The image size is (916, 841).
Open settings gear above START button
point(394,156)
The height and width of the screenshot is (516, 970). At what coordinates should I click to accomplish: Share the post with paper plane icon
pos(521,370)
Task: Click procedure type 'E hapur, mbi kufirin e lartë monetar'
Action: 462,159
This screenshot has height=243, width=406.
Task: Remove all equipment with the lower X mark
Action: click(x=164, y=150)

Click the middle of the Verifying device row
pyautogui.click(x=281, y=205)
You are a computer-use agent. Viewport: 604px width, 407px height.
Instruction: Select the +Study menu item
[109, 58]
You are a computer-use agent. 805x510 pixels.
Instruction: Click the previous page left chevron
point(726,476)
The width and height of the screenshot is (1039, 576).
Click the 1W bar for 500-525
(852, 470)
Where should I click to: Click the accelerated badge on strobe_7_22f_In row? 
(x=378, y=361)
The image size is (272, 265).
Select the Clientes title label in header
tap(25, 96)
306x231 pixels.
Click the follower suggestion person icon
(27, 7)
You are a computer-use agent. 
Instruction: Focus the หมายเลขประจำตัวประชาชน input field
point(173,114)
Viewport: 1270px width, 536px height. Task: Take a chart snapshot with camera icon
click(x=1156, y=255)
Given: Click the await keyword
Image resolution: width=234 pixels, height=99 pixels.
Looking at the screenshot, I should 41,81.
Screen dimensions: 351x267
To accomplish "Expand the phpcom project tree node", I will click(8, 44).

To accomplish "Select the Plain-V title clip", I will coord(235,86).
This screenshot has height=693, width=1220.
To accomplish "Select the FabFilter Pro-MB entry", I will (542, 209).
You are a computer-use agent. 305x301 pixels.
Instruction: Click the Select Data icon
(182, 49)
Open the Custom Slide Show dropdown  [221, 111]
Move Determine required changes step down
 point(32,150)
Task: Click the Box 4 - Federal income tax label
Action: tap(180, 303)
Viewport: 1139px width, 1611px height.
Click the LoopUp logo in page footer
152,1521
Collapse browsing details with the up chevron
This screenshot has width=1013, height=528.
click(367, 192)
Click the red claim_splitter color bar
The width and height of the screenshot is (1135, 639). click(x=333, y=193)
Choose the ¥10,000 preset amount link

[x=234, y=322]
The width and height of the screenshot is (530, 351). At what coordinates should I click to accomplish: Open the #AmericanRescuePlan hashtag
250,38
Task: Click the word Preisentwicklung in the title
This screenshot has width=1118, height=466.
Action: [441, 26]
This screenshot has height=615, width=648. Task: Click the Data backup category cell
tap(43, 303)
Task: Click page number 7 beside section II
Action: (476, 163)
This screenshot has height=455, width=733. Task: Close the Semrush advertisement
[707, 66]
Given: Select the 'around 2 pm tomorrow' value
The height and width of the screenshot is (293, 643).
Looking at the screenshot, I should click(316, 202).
##########
*TASK DETAILS:* Each line of the data must be copied exactly as it appears.

*OUTPUT FOR THIS EXERCISE:*
The image size is (916, 841).
Open settings gear above START button
point(394,156)
The height and width of the screenshot is (516, 970). At what coordinates should I click to accomplish: Share the post with paper plane icon
pos(521,370)
Task: Click procedure type 'E hapur, mbi kufirin e lartë monetar'
Action: 462,159
This screenshot has height=243, width=406.
Task: Remove all equipment with the lower X mark
Action: click(x=164, y=150)

Click the middle of the Verifying device row
pyautogui.click(x=281, y=205)
You are a computer-use agent. Viewport: 604px width, 407px height.
Instruction: Select the +Study menu item
[109, 58]
You are a computer-use agent. 805x510 pixels.
Instruction: Click the previous page left chevron
point(726,476)
The width and height of the screenshot is (1039, 576).
Click the 1W bar for 500-525
(852, 470)
Where should I click to: Click the accelerated badge on strobe_7_22f_In row? 
(x=378, y=361)
The image size is (272, 265).
Select the Clientes title label in header
tap(25, 96)
306x231 pixels.
Click the follower suggestion person icon
(27, 7)
You are a computer-use agent. 
Instruction: Focus the หมายเลขประจำตัวประชาชน input field
point(173,114)
Viewport: 1270px width, 536px height. Task: Take a chart snapshot with camera icon
click(x=1156, y=255)
Given: Click the await keyword
Image resolution: width=234 pixels, height=99 pixels.
Looking at the screenshot, I should 41,81.
Screen dimensions: 351x267
To accomplish "Expand the phpcom project tree node", I will click(8, 44).

To accomplish "Select the Plain-V title clip", I will coord(235,86).
This screenshot has height=693, width=1220.
To accomplish "Select the FabFilter Pro-MB entry", I will (542, 209).
You are a computer-use agent. 305x301 pixels.
Instruction: Click the Select Data icon
(182, 49)
Open the Custom Slide Show dropdown  [221, 111]
Move Determine required changes step down
 point(32,150)
Task: Click the Box 4 - Federal income tax label
Action: tap(180, 303)
Viewport: 1139px width, 1611px height.
Click the LoopUp logo in page footer
152,1521
Collapse browsing details with the up chevron
This screenshot has width=1013, height=528.
click(367, 192)
Click the red claim_splitter color bar
The width and height of the screenshot is (1135, 639). click(x=333, y=193)
Choose the ¥10,000 preset amount link

[x=234, y=322]
The width and height of the screenshot is (530, 351). At what coordinates should I click to accomplish: Open the #AmericanRescuePlan hashtag
250,38
Task: Click the word Preisentwicklung in the title
This screenshot has width=1118, height=466.
Action: [441, 26]
This screenshot has height=615, width=648. Task: Click the Data backup category cell
tap(43, 303)
Task: Click page number 7 beside section II
Action: (476, 163)
This screenshot has height=455, width=733. Task: Close the Semrush advertisement
[707, 66]
Given: Select the 'around 2 pm tomorrow' value
The height and width of the screenshot is (293, 643).
Looking at the screenshot, I should click(316, 202).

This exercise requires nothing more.